Verso i Mondiali di atletica. Emanuela Audisio su Repubblica e Gaia Piccardi su Corriere della Sera hanno intervistato Gianmarco Tamberi. Il saltatore racconta il suo avvicinamento ai Mondiali di atletica e il lavoro su alcuni dettagli.
«Sono troppo sotto l’asta, che è un problema quando si spinge di più: sto ancora cercando il salto con le distanze giuste. L’adrenalina della sfida modifica sempre il salto in meglio. La qualificazione del primo ottobre sarà una gara a tutti gli effetti, la prima risposta importante. Spero di trovare la quadra in Qatar».
Il primo senza Usain Bolt: che Mondiale sarà?
«Tutto diverso: riscopriremo com’era l’atletica prima del Lampo, la particolarità di ogni disciplina senza che i suoi magici sprint divorino l’evento».
A Gaia Piccardi, Corriere della sera
Sogna mai di volare?
«Certo che sì, sogno che volo in alto, che sono in gara, con una voglia tremenda di superarmi, e mi sveglio tutto agitato.
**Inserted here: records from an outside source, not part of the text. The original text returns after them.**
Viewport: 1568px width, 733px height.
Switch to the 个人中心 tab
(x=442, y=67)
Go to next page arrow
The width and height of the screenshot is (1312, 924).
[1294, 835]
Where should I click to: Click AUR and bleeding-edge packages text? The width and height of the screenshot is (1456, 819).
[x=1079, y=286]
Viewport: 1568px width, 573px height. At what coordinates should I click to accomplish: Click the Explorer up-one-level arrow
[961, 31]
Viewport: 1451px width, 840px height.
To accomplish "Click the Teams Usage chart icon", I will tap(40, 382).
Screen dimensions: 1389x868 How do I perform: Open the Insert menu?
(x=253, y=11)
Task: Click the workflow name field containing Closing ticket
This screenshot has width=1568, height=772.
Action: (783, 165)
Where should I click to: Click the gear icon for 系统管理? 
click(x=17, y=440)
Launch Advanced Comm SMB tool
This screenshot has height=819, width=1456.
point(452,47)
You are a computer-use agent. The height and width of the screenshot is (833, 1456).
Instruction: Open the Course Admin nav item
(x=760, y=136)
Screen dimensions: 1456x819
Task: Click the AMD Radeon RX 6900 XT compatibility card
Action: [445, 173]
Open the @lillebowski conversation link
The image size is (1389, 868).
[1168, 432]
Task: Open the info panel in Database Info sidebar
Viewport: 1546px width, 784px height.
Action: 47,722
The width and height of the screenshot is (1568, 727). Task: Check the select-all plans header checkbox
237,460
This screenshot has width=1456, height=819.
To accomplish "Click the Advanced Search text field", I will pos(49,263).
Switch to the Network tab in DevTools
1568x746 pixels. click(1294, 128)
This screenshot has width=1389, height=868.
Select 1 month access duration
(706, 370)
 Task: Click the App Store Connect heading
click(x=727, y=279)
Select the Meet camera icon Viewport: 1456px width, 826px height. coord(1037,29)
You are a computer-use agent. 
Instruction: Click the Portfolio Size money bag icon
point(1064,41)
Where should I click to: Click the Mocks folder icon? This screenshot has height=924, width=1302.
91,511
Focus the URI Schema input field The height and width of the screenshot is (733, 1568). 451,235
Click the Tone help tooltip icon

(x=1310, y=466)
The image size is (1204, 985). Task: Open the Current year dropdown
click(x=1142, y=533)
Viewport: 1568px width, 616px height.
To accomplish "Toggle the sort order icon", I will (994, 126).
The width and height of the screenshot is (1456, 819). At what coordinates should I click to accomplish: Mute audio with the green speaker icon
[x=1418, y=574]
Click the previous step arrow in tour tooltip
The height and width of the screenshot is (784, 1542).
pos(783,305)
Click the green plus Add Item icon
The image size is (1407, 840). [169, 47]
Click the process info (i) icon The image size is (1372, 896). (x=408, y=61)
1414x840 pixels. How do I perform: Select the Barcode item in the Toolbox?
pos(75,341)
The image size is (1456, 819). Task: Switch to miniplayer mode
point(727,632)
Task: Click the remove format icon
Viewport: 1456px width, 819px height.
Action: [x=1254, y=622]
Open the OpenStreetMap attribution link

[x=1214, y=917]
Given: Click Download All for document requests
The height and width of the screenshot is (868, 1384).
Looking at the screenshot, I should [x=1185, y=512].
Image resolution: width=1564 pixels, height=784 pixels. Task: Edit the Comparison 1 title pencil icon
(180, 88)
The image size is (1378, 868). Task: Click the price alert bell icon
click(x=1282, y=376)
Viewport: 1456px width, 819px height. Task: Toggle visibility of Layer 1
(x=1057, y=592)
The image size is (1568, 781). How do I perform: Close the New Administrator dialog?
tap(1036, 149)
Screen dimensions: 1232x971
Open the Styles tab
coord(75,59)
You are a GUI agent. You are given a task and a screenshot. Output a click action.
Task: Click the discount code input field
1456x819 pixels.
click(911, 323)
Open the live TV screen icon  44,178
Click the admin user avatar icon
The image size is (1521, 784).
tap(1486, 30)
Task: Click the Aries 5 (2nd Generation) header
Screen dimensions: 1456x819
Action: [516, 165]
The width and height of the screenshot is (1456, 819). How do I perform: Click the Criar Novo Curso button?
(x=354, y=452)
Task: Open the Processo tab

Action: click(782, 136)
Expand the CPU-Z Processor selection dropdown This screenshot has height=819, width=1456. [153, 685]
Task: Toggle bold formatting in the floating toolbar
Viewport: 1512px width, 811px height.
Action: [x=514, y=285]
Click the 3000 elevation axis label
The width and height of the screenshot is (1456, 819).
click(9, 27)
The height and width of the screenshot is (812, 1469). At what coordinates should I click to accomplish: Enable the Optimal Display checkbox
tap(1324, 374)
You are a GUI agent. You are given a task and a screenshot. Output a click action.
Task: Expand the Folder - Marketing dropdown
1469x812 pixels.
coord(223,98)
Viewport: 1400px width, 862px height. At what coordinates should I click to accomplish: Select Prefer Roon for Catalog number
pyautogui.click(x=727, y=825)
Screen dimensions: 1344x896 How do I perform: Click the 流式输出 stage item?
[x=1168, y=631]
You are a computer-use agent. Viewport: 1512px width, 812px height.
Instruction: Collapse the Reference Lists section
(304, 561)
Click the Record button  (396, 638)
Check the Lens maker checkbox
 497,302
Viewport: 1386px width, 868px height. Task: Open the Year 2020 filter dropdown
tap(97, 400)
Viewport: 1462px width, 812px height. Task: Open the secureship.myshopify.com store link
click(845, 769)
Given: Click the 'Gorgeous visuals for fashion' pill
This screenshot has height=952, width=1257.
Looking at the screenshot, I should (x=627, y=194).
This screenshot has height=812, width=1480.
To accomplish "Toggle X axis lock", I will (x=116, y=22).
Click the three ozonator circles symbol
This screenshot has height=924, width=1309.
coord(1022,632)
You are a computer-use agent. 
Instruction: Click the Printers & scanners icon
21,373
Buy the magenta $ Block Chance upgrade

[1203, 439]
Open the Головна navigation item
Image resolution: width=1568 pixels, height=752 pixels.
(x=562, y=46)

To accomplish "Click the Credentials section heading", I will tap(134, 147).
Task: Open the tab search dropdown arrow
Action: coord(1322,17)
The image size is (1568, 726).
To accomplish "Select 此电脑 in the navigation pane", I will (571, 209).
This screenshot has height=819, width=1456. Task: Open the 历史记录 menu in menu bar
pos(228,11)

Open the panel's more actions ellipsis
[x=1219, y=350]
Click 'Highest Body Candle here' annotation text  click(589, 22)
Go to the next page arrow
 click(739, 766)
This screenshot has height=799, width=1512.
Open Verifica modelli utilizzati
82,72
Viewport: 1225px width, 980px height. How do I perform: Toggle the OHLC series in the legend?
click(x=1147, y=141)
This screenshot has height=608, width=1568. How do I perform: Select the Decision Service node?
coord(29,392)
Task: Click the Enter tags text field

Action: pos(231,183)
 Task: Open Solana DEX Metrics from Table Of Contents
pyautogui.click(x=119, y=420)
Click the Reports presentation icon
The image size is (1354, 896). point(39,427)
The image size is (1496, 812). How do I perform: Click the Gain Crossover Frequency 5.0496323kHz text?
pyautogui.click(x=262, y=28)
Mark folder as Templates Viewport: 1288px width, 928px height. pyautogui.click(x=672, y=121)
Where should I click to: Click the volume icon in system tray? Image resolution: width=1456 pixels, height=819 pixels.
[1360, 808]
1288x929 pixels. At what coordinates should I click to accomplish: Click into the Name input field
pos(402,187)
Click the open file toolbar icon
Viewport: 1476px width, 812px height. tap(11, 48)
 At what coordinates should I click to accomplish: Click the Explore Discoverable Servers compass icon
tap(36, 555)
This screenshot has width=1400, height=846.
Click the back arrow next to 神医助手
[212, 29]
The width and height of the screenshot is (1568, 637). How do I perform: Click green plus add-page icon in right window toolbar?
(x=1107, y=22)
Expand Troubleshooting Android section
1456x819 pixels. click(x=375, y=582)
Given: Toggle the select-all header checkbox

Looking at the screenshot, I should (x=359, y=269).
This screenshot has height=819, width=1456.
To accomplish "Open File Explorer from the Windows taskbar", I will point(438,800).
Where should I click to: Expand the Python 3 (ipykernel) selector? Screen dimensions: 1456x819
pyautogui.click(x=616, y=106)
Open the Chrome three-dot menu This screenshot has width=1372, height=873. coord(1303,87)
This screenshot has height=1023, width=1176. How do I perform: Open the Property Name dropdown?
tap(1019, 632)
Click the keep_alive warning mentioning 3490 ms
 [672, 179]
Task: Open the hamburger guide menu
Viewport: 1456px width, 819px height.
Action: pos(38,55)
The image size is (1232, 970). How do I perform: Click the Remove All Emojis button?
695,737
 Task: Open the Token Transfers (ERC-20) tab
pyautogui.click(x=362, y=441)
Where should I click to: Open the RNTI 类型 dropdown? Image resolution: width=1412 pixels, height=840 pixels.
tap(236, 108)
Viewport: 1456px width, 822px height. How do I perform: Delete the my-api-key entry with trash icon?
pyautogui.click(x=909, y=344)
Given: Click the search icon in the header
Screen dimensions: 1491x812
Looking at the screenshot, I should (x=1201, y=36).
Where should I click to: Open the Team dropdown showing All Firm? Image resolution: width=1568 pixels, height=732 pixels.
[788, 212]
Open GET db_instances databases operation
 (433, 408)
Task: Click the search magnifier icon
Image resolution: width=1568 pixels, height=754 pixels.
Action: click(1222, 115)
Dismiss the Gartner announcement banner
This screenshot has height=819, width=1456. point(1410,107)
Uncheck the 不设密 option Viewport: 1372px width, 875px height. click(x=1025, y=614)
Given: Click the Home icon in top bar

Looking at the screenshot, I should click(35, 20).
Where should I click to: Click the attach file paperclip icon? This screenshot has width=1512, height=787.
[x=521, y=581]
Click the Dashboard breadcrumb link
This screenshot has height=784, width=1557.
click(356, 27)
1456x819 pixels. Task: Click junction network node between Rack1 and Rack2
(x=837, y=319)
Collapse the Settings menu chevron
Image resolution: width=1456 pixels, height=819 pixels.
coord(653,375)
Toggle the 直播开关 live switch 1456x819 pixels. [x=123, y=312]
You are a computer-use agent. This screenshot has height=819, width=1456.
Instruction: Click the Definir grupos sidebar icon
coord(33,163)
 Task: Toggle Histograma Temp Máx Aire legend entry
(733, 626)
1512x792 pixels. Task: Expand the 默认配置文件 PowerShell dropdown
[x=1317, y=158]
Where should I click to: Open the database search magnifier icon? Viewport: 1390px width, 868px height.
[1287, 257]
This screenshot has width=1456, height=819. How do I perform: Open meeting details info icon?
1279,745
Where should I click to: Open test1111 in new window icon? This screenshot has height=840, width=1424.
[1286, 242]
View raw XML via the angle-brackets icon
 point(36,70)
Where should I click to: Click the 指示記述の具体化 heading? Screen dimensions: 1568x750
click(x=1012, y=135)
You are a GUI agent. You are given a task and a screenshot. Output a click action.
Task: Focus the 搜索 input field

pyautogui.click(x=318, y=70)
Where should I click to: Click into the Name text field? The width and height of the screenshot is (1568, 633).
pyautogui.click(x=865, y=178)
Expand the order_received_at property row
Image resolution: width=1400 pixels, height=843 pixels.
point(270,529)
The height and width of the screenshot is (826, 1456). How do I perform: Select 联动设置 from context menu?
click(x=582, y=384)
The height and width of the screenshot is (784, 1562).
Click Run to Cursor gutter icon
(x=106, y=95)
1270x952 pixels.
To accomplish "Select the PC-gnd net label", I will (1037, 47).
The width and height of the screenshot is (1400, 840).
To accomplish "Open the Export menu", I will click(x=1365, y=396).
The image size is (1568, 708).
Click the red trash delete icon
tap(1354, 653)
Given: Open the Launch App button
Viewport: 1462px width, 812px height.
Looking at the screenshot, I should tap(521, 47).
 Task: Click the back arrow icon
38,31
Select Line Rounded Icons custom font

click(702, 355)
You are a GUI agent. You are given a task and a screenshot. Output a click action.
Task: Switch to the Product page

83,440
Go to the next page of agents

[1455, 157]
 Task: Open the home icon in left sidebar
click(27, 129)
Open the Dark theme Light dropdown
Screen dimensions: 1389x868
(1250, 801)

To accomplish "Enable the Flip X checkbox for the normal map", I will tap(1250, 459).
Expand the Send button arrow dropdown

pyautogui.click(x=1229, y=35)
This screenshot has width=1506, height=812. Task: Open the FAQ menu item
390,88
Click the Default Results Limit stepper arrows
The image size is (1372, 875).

E sogno da sveglio Tokyo 2020 per coronare quello che ho sempre inseguito, per chiudere finalmente un cerchio. Lieto fine o no».
Questi Mondiali avranno un altro Bolt?
«Non credo. Ci vorranno 80 anni per ritrovare un personaggio mediatico come lui. È come Michael Jordan nel basket, non si tratta di essere solo campioni, ma di emanare luce. E loro sono un faro che ancora illumina lo sport».